2020 Film Review: Small Axe - Mangrove
Plot Synopsis: The true story of The Mangrove Nine, who clashed with London police in 1970. The trial that followed was the first judicial acknowledgement of behaviour motivated by racial hatred within the Metropolitan Police.
The first film of Steve McQueen’s five-part series diving into the experience of black people living in the U.K., Mangrove takes a look at the trial of the “Mangrove 9”, a group of black activists targeted by the Metropolitan Police, motivated by racial prejudice. In regards to the worlds current climate, not only is this an excellent piece of drama, but an extremely essential feature for us all to see.
With the content matter of this film, it isn’t hard to get caught up emotionally with the events of the film. Straightaway, the viewer is subject to some truly appalling scenes with senseless raids producing some horrifying moments. The brutal nature combined with the smug police officers and desperate civilians brings some harrowing scenes that can be tough to watch but are wholly necessary for the telling of this story.
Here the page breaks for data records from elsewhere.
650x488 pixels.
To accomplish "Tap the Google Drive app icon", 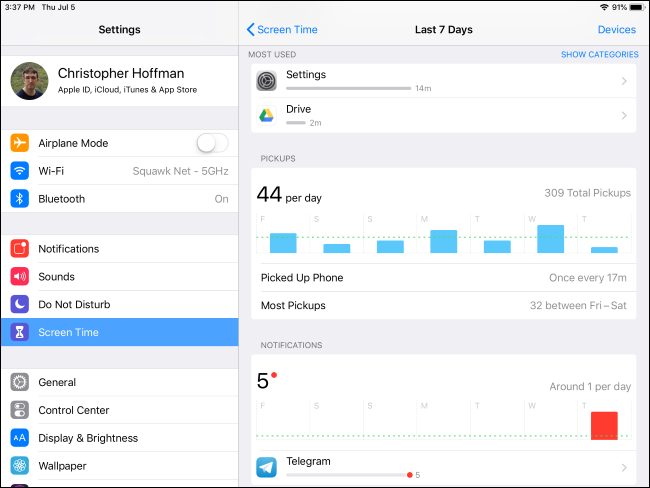I will click(266, 116).
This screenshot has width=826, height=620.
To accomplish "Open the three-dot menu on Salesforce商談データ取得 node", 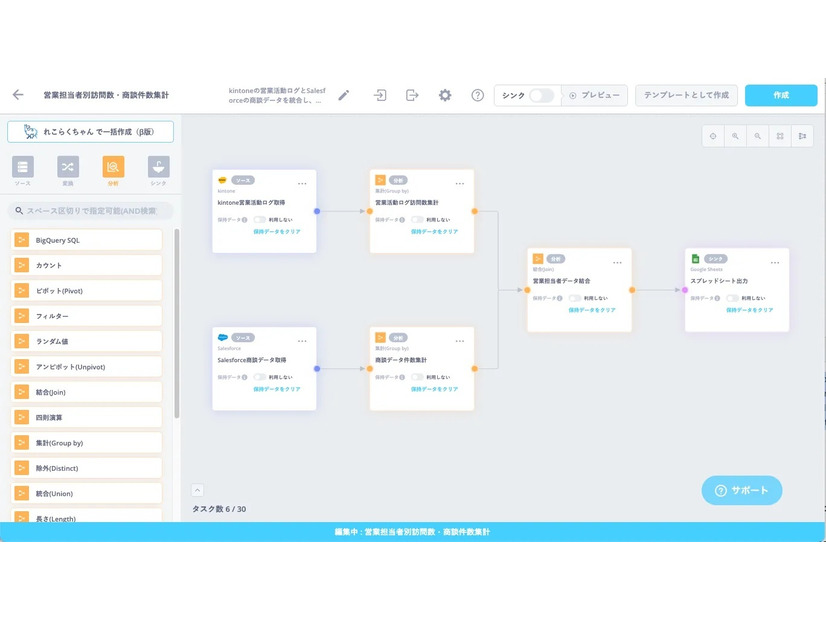I will [302, 341].
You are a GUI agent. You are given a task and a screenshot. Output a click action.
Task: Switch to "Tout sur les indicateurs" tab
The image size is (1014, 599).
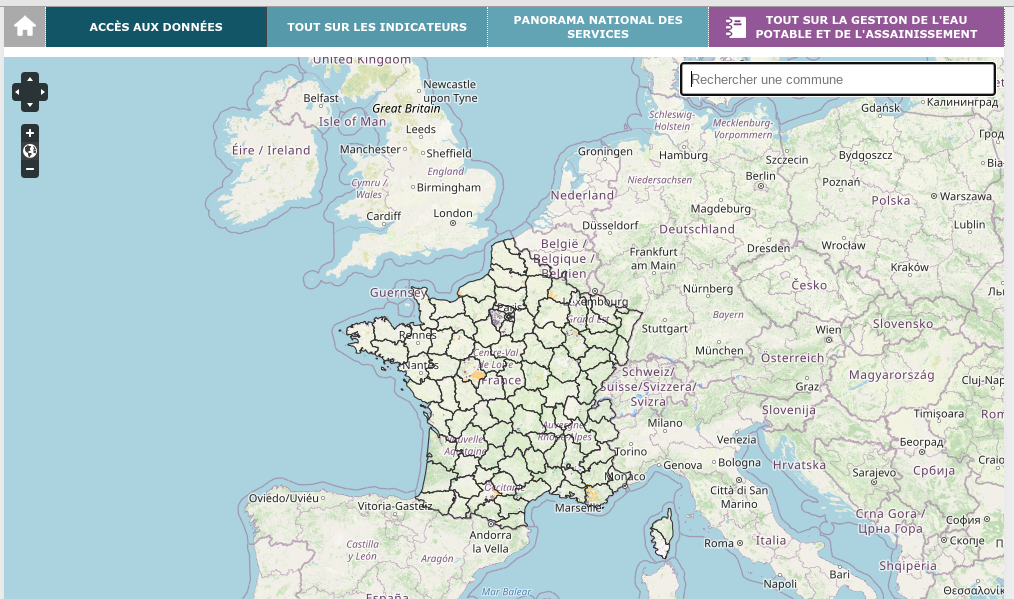tap(377, 27)
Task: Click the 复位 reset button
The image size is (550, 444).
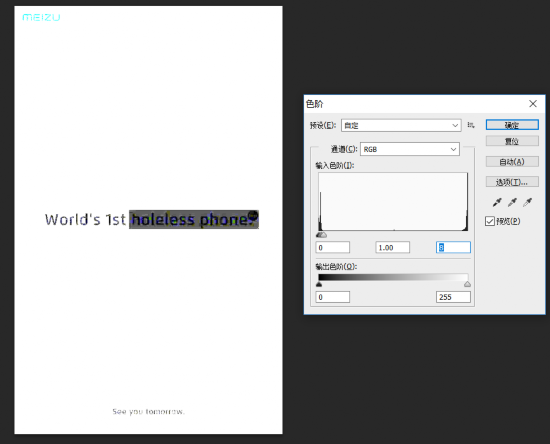Action: click(512, 141)
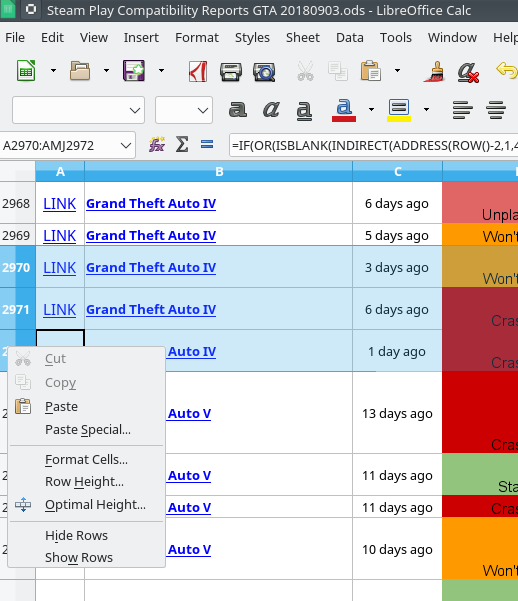Toggle Print Preview icon
This screenshot has height=601, width=518.
click(264, 72)
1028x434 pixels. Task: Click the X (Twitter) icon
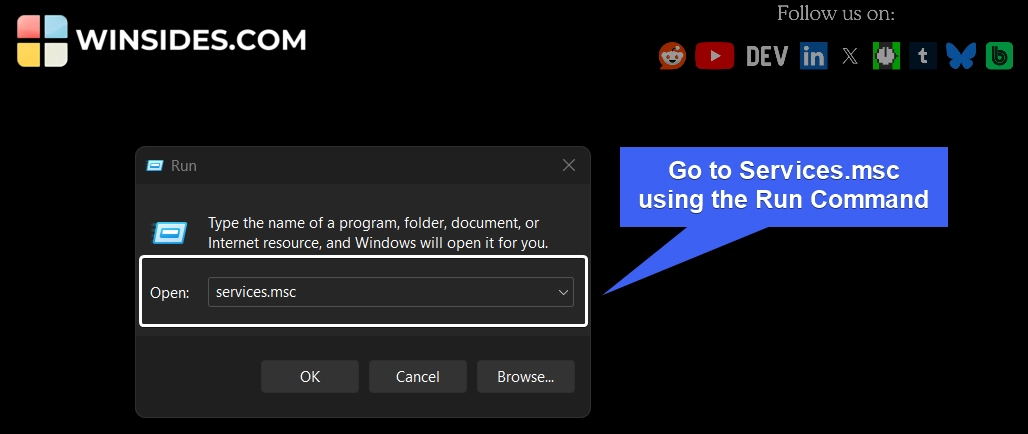pos(849,56)
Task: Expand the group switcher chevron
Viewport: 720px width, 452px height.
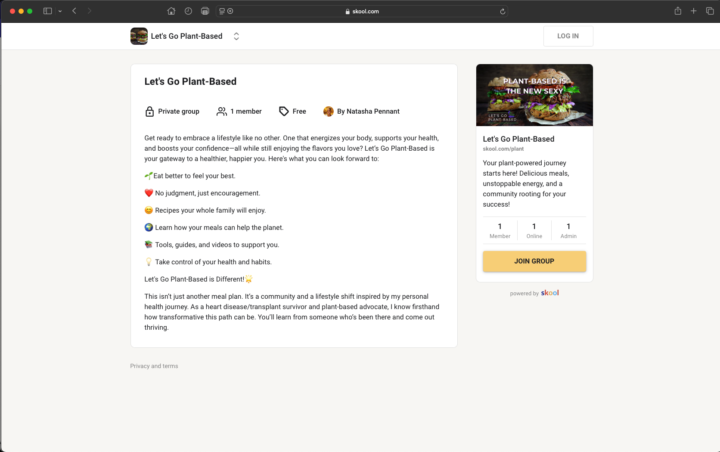Action: point(236,36)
What is particularly impressive regarding the direction in these moments is that it never dives too far towards an overly gory style, instead, relying on the raw emotion within the performances that shows the devastation caused to tremendous effect.
Following these events, the film dives into the complicated process of these individuals having to decide how to proceed from this point. Raising an alarming amount of issues regarding what to people like myself would have simple solutions, this is a real eye-opener as an insight to what minorities had to and still go through every day. McQueen shows perfectly how tough, infuriating and exhausting this constant cycle is for these people, especially with the lack of a solution. Tension is built immensely throughout the film, even without the villains as the aspects of family and personal safety cause main characters to bump heads with one another on a number of occasions. This ensures a great feeling of pressure on the shoulders of each character, regardless of if they’re being harassed or not as it seems like if it’s not now, then it’s only a matter of time.
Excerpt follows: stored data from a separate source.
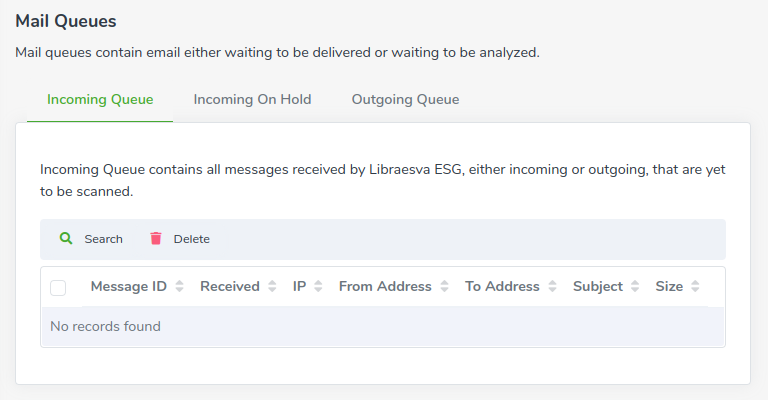The width and height of the screenshot is (768, 400).
Task: Click the Received column header text
Action: (230, 286)
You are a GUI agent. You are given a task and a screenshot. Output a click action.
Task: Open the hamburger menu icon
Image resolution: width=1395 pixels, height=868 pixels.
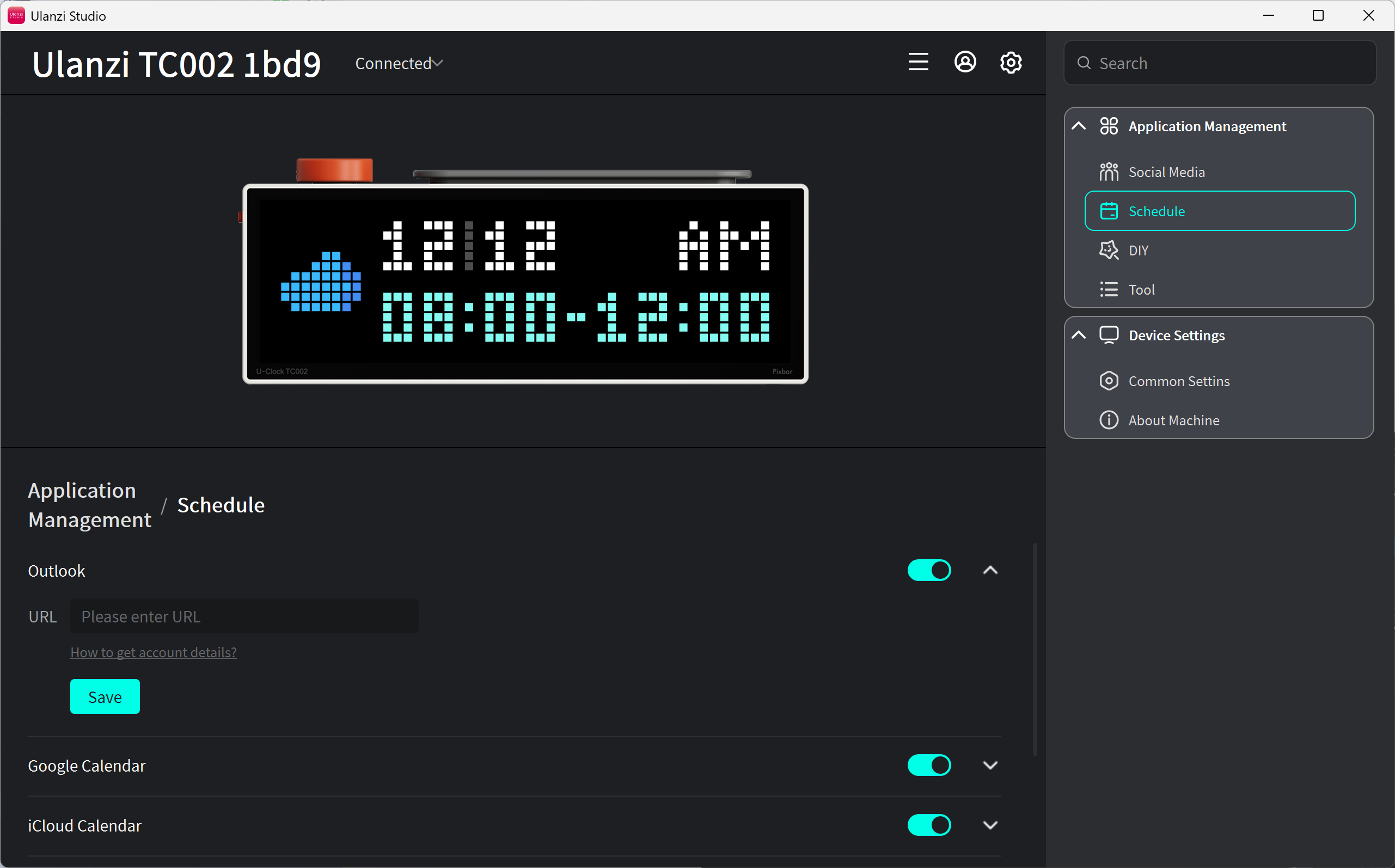click(x=918, y=62)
This level of intensity continues to build through to the courtroom, with McQueen giving Aaron Sorkin a run for his money with a series of exceptional scenes involving legal proceedings. Supported by some stellar performance; a tense exchange between Letitia Wright and Shaun Parkes the pick of the bunch, the courtroom drama truly excels with brilliant writing getting the viewer caught up in all the action. These exchanges bring some truly empowering moments as the truth comes clear, with the performances truly shining as the defendants fight back against a corrupt system.
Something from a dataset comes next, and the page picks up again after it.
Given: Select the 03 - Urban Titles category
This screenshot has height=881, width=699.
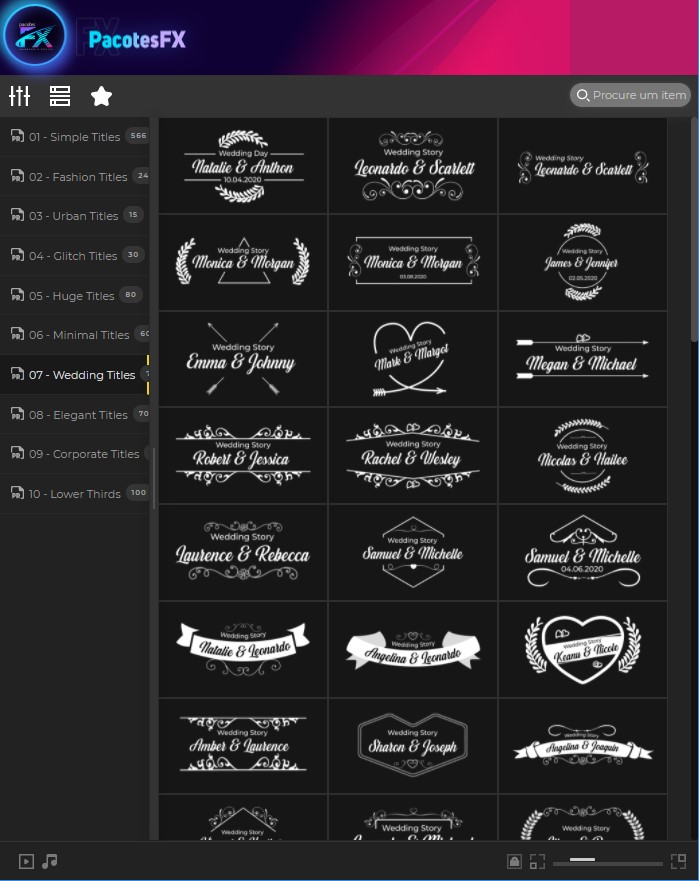Looking at the screenshot, I should (73, 216).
As previously mentioned, the entire cast shines with star-making performances from Wright, Parkes and Malachi Kirby. The pure emotion shown from each of the defendants comes through in devastating manner as the viewer is giving a perfect insight as to how these people fought tooth and nail against the injustices out in front of them. It is clear to see how passionate this set of actors and actresses are revolving their topic as they hold nothing back in what are some of the years most impactful performances.
Mangrove highlights a great issue within the U.K. history that not many people will have extensive knowledge of here in Britain. In the U.K., our schools avoid discussing these kinds of issues which has clearly led to an abundance of naivety regarding racial issues in this country. We like to look across the pond and look at the situations in America and distance ourselves from this but this film and the others in this series will uncover horrifying stories that have been sheltered away from a large number of the population. This highlights exactly how important it is for stories like this to be told, especially from outlets like the BBC who have a duty to give the best reflection of our histories, positive or negative.
Available now on BBC iPlayer for those situated within the U.K. free of charge, Mangrove is a fantastically executed and informative piece from Steve McQueen. This feature will undoubtedly draw great emotion due to its content and excellent performances whilst helping shed light on a social issues history we need to continue educating ourselves on. A phenomenal piece and one of the best of the year, Mangrove is one that cannot be missed.